作業内容:
以下の資料をすべて、一字一句変えずに書き出してください。画像は省いてください。

画面グラウンディングデータセットの行:
● ● ● ●

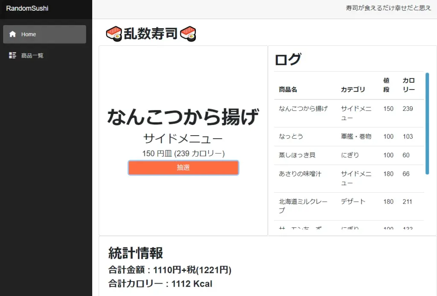The height and width of the screenshot is (296, 437).
Task: Click the large なんこつから揚げ result heading
Action: point(183,117)
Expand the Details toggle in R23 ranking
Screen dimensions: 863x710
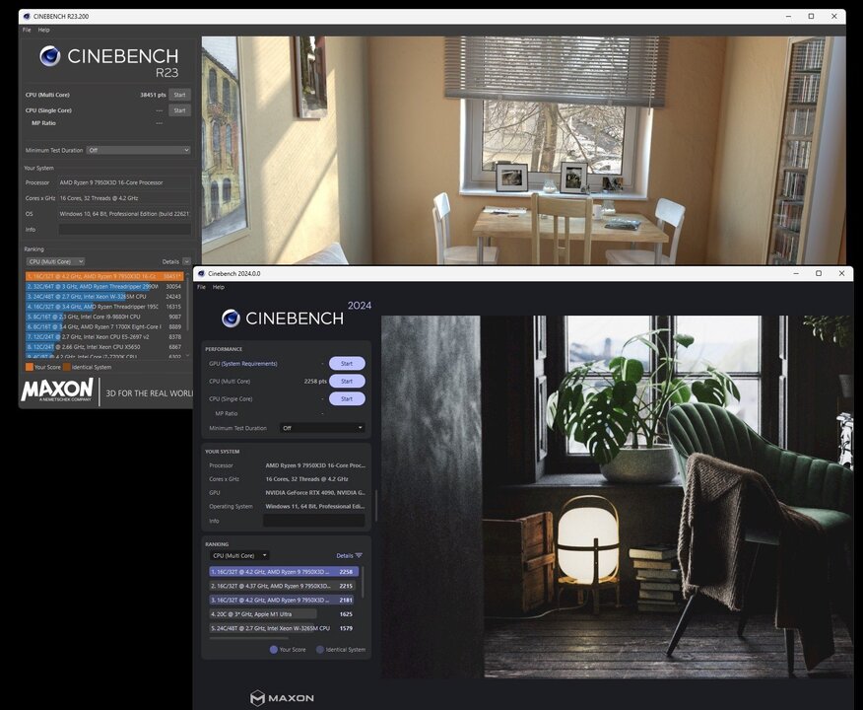186,261
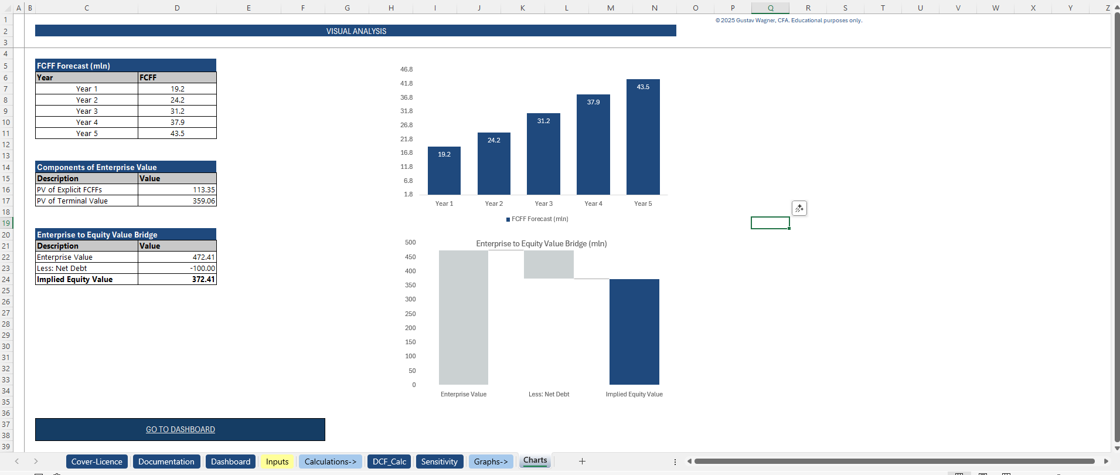Click the horizontal scrollbar right arrow
Screen dimensions: 1120x475
point(1106,462)
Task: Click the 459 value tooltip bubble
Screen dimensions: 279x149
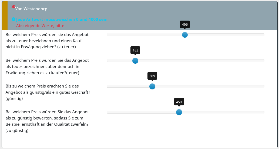Action: click(179, 102)
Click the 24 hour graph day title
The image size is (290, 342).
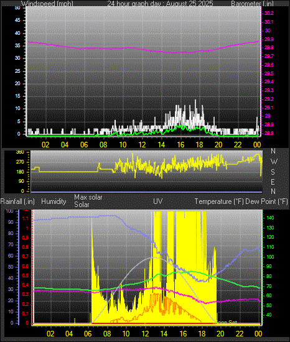[x=160, y=4]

● ● ● ●

完了した作業:
The height and width of the screenshot is (296, 437).
Task: Click the large なんこつから揚げ result heading
Action: point(183,117)
Expand the Details toggle in R23 ranking
Screen dimensions: 863x710
186,261
Click the horizontal scrollbar right arrow
Screen dimensions: 1120x475
point(1106,462)
Task: Click the 459 value tooltip bubble
Screen dimensions: 279x149
Action: click(179, 102)
Click the 24 hour graph day title
The image size is (290, 342).
[x=160, y=4]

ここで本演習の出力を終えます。